-- START OF EXERCISE MATERIAL --

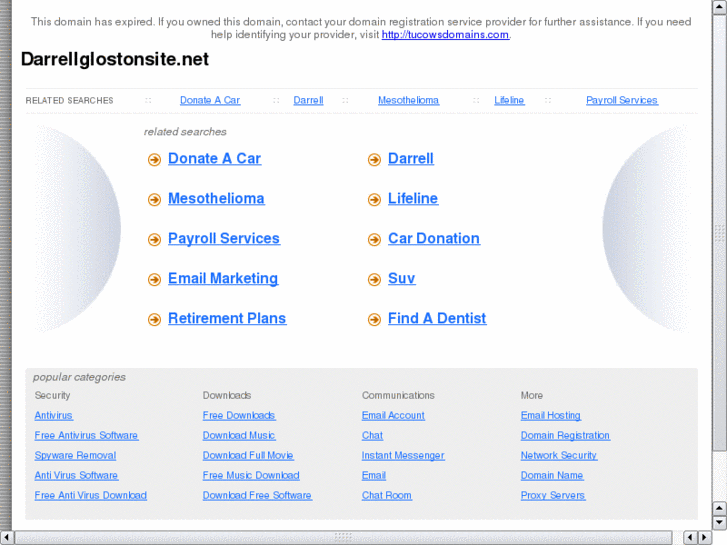Screen dimensions: 727x545
Task: Select Payroll Services in the top related searches bar
Action: (x=621, y=100)
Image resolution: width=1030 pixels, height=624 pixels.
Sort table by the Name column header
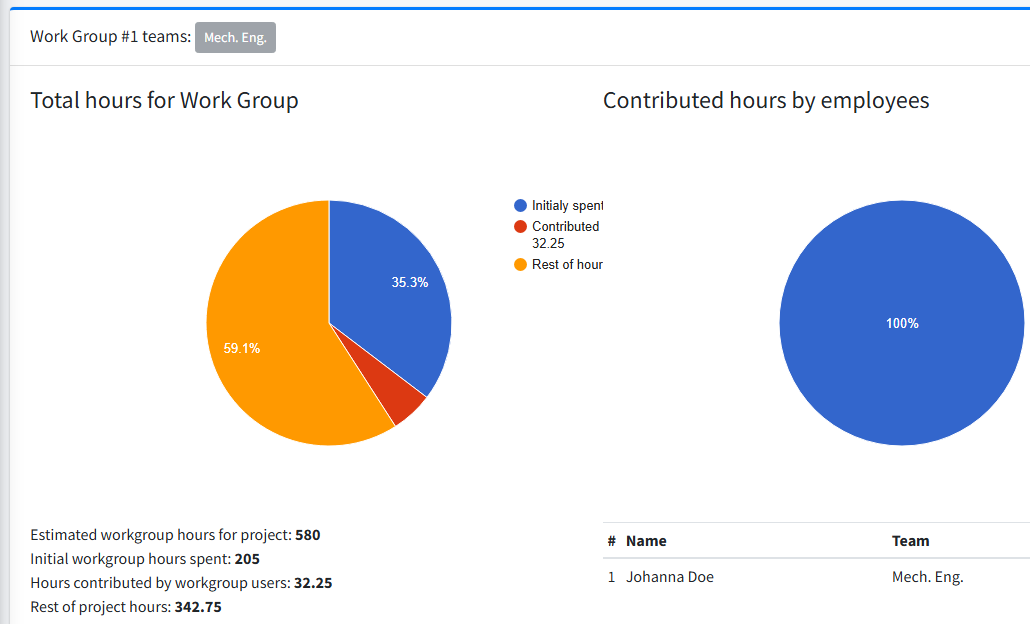[646, 541]
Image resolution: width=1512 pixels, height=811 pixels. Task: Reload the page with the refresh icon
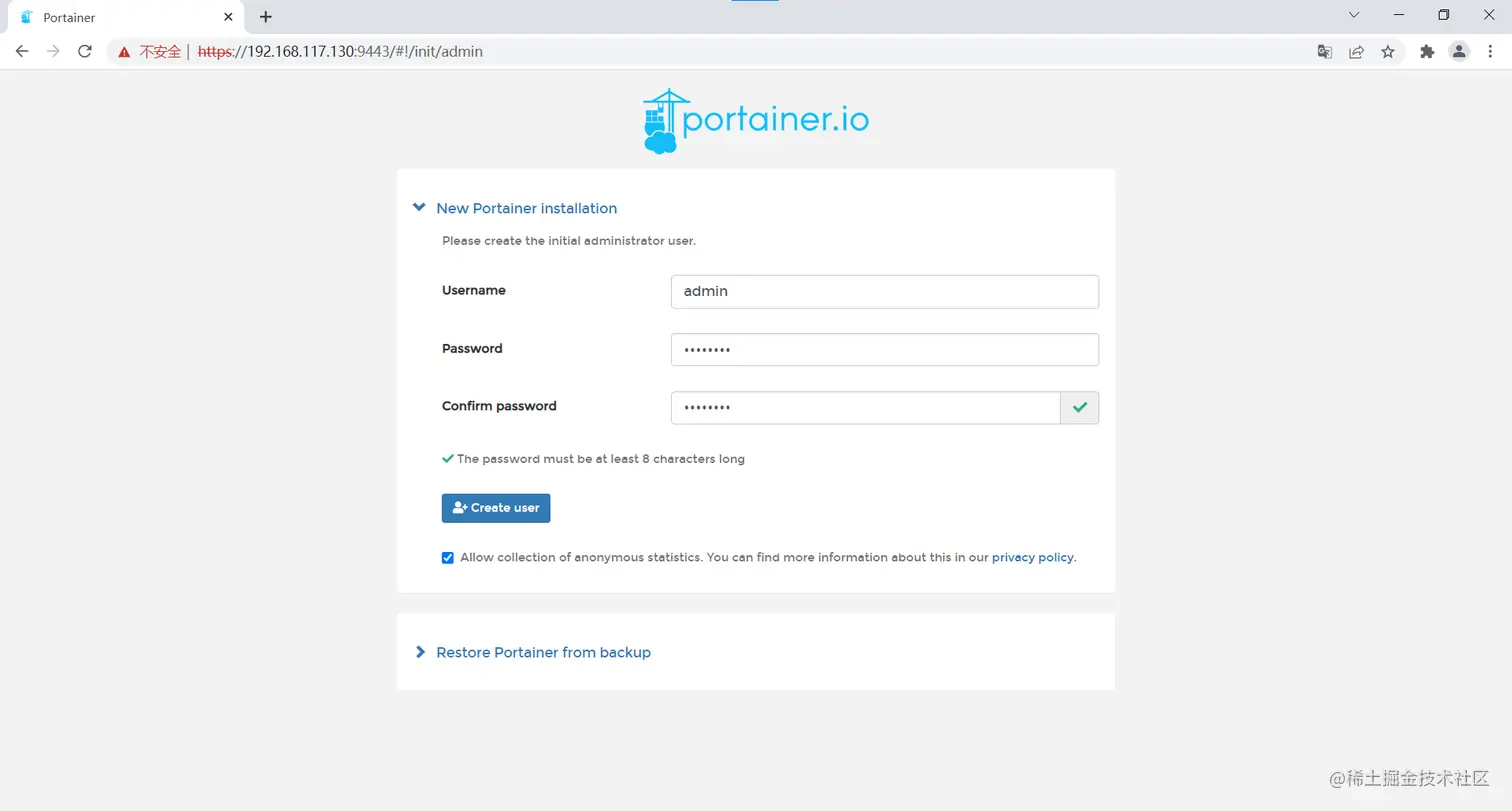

-- END OF EXERCISE MATERIAL --

* _WHAT IS REQUIRED_
Please swap "column header" for "heading" in the data, starting at the line with "Image resolution: width=1030" and continuing through the end of the data, keeping everything else unchanged and leaving out the pictures.

* _WRITTEN RESPONSE_
Image resolution: width=1030 pixels, height=624 pixels.
Sort table by the Name heading
[646, 541]
Image resolution: width=1512 pixels, height=811 pixels. Task: Reload the page with the refresh icon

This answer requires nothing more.